Utilizando uma cabeça de tubulação multicanal, aspire cuidadosamente o meio de transfecção e substitua-o por 100 microliters de meio contendo o agente de reversão de latência apropriado. Incubar em uma incubadora umidificada a 37%celsius com 5% de dióxido de carbono por 48 horas. Para começar a colorir as células, use uma cabeça de tubo multicanal para adicionar 100 microliters de PBS a cada poço.
Cabeça de tubo suavemente para cima e para baixo aproximadamente cinco vezes. Ao mesmo tempo em que evita evitar espuma para desprender as células na mídia. Em seguida, transfira as células para os poços de uma placa de fundo V de 96 poços.
Centrífuga a 500 vezes a gravidade e a 4 graus celsius por cinco minutos. Aspire o médio e o PBS sem tocar nas células. Lave as células pelo menos uma vez com 200 microliters de proteína e PBS sem soro.
Centrífuga a 500 vezes a gravidade e a 4 graus celsius por cinco minutos. Incline a placa para descartar o supernatante e remova o tampão de lavagem sem tocar nas células. Após isso diluir o corante de viabilidade fixa em proteína e PBS livre de soro a uma proporção de 1 a 1000, para preparar uma solução de trabalho.
Adicione 50 microliters do corante diluído a cada poço, e cabeça de tubo para cima e para baixo para misturar. Incubar a 4 graus celsius. Enquanto protegido contra a luz usando papel alumínio por 10 a 15 minutos.
Em seguida, lave as células uma ou duas vezes com 150 microliters de tampão de lavagem. Depois disso, centrífuga a 500 vezes a gravidade, e quatro graus celsius por cinco minutos, e descartar o supernante. Para corrigir as células, adicione 100 microliters de 1%formaldeído recém-preparado e tampão de lavagem.
E incubar a quatro graus celsius enquanto está protegido da luz por 10 a 15 minutos. Depois disso, lave as células uma ou duas vezes com 100 microliters de tampão de lavagem. Centrífuga a 500 vezes a gravidade e a 4 graus celsius por cinco minutos.

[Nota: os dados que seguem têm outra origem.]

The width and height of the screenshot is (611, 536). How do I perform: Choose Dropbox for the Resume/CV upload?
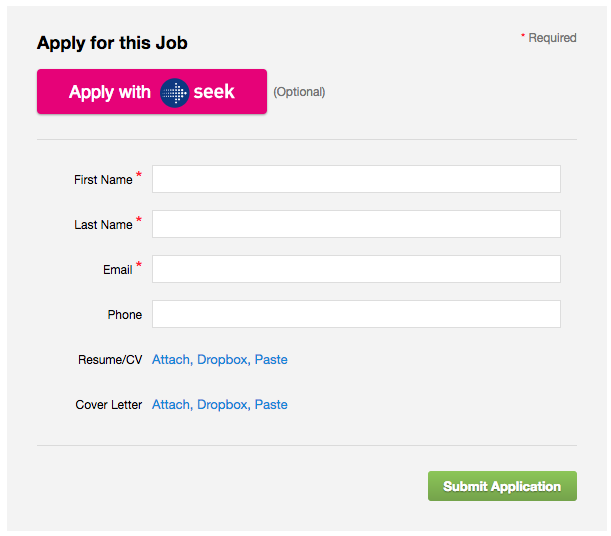[x=222, y=359]
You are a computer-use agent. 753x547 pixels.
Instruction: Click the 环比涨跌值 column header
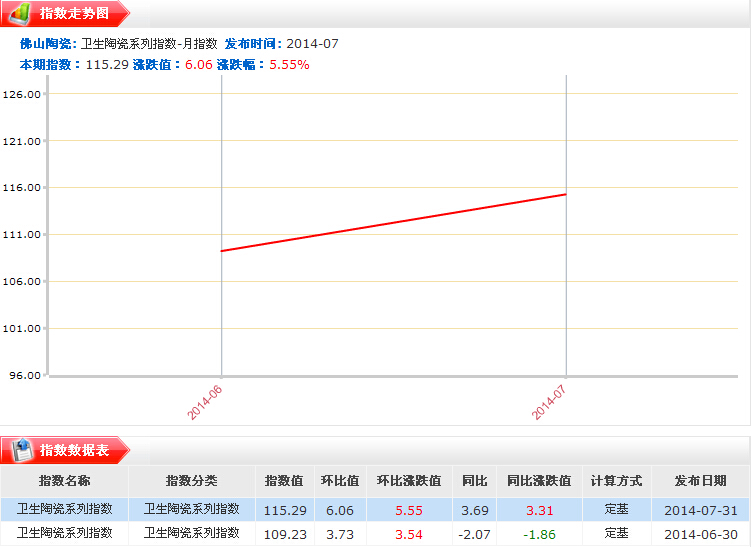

Descarte o supernatante e resuspenque a pelota da célula em 70 microliters de tampão de lavagem. Depois de verificar o desempenho e sensibilidade das configurações do cítômetro executando as contas de calibração, ajuste as tensões de dispersão dianteira e lateral com amostra não manchada, de modo que a população principal esteja na tela e claramente perceptível. Realize compensação manual ou automática usando as amostras manchadas únicas, garantindo o mínimo derramamento sobre a população positiva EGFP no detector DsRed e vice-versa.
Usando a fluorescência menos um controles, crie parcelas e afina os portões. Em seguida, ajuste as tensões de dispersão dianteira e lateral com amostra não manchada, de modo que a população principal esteja na tela e claramente discernível. Adquira e grave um mínimo de 10.000 eventos celulares viáveis por amostra.
Depois disso, use o software de análise de dados de citometria de fluxo para analisar os dados conforme descrito no protocolo de texto. Resultados representativos para a expressão do HIV-1, produtos não aplicados e emendados, após o tratamento com o inibidor de bromodomína JQ1, mostram que tanto o JQ1 positivo quanto o Tat, aumentam significativamente o percentual de células expressando EGFP. O que é indicativo de transcrições não pálicas.
O JQ1 positivo também é visto para aumentar significativamente a porcentagem de células expressando DsRed. E aumentar a proporção de produto emendado para níveis semelhantes aos de Tat. Isso confirma a capacidade do JQ1 positivo de ativar a transcrição e o splicing do HIV.
No entanto, o tratamento com um controle estereosomer JQ1 negativo, aboli o efeito positivo do JQ1 na transcrição e emenda do HIV. Uma vez dominado, este método pode ser realizado usando drogas individualmente ou em combinação. Testando sua capacidade de sinergizar eficientemente.
O que levaria a uma dose menor da droga e toxicidade. Após cada desenvolvimento, essa técnica abriu caminho para testar combinações eficientes de medicamentos em modelos primários de latência em amostras de pacientes ex vivo.